What is required = Going through the data below, please show each line containing the string "computer".

#### Input records

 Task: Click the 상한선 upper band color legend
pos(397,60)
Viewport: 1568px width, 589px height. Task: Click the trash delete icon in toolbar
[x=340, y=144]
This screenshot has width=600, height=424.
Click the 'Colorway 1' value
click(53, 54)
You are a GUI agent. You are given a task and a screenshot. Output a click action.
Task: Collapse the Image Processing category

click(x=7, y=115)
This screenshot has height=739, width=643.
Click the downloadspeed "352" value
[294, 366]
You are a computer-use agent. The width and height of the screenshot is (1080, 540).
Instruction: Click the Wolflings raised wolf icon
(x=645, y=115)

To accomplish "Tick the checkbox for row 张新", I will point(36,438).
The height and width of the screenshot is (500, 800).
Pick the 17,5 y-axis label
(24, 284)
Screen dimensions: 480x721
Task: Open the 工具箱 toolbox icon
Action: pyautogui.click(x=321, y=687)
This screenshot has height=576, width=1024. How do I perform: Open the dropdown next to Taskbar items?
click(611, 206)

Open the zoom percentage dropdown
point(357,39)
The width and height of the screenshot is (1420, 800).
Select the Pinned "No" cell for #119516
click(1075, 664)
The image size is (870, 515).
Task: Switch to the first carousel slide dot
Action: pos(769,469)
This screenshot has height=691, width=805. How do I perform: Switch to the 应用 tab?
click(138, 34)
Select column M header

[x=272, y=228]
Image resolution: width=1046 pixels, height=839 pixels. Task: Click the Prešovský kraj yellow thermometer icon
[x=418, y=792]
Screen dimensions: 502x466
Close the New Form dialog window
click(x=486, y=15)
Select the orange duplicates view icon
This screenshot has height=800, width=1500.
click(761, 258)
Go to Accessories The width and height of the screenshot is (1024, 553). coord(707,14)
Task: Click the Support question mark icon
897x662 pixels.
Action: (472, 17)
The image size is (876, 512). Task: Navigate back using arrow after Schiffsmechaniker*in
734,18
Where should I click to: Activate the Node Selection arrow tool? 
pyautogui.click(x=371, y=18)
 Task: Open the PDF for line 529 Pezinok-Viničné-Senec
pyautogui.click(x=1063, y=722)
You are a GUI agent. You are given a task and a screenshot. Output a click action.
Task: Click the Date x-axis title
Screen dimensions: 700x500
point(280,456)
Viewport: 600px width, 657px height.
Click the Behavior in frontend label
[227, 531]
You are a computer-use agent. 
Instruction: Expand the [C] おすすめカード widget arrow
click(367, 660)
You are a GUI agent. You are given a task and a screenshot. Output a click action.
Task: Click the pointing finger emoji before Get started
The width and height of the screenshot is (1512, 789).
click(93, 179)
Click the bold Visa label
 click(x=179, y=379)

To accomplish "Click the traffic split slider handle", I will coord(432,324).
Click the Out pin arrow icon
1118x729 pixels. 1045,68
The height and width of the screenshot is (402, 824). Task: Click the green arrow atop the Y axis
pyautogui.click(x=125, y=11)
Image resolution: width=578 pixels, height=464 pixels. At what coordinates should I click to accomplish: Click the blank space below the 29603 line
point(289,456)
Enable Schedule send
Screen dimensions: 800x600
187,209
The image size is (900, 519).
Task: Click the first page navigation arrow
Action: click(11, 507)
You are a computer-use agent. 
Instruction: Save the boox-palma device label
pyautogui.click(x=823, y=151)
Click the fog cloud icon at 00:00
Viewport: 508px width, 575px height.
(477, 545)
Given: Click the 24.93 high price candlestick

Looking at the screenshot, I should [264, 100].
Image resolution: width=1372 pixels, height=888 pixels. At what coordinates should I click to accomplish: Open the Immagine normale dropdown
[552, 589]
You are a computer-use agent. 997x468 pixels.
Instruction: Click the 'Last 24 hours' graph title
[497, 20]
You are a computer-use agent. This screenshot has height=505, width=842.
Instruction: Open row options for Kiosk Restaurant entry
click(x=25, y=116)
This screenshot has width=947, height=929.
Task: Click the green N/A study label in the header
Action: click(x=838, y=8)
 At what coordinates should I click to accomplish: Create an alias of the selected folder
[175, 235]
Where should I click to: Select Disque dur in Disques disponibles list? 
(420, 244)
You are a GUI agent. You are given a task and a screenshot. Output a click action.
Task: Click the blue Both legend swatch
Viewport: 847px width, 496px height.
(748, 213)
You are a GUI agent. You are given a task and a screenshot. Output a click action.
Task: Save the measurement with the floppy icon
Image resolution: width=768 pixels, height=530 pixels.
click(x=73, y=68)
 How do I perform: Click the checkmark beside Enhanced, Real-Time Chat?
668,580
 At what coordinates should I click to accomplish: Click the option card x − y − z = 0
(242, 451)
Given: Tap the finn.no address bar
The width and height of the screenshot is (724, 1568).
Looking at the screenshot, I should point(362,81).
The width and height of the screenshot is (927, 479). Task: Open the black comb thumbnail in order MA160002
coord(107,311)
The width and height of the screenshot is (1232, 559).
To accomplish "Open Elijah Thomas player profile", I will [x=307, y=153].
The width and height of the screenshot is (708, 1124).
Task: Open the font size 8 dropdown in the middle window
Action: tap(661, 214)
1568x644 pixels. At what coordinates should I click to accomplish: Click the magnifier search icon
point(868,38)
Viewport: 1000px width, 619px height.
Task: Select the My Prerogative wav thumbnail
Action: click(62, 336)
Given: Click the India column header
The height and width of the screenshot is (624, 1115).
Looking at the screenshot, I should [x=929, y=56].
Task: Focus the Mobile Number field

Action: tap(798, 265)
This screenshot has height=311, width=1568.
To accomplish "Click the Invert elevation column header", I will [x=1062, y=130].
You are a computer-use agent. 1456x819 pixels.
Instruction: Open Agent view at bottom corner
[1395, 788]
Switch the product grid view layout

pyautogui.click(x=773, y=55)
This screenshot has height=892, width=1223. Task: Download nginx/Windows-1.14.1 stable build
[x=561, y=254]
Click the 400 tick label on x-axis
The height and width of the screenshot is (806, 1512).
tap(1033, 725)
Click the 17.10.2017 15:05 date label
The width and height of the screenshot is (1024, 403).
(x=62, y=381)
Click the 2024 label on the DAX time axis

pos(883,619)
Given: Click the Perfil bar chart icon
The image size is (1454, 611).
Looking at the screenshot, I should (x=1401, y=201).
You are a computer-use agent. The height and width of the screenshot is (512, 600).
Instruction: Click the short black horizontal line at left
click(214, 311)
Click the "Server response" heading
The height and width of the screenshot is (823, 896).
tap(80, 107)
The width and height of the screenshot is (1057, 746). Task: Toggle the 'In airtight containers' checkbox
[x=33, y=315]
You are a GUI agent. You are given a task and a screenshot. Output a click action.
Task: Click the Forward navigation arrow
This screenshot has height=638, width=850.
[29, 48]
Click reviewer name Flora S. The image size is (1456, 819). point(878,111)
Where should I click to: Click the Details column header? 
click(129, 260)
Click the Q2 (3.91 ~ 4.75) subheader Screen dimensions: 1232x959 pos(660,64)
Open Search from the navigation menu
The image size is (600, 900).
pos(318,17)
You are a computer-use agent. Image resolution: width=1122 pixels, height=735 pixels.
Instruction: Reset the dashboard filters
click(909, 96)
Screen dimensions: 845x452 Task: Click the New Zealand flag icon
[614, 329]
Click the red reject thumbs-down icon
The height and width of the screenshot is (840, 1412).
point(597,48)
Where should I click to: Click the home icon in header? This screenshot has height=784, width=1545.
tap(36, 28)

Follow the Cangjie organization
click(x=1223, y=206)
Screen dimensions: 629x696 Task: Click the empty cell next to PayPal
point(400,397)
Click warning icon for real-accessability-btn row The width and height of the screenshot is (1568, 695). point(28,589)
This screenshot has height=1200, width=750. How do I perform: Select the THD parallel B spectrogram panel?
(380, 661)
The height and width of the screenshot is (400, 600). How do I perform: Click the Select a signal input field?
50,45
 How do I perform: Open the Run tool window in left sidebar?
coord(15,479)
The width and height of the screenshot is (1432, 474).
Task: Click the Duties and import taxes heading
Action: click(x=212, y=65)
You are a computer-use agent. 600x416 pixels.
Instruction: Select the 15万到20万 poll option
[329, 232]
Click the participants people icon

########

Completed task =
You are a computer-use agent. The width and height of the screenshot is (1080, 540).
You are a computer-use agent. 
You are a computer-use agent. 
You are a computer-use agent. 997x468 pixels.
You are a computer-use agent. This screenshot has height=505, width=842.
You are a computer-use agent. 1456x819 pixels.
You are a computer-use agent. The height and width of the screenshot is (512, 600).
You are a computer-use agent. Image resolution: width=1122 pixels, height=735 pixels.
You are a computer-use agent. 600x416 pixels.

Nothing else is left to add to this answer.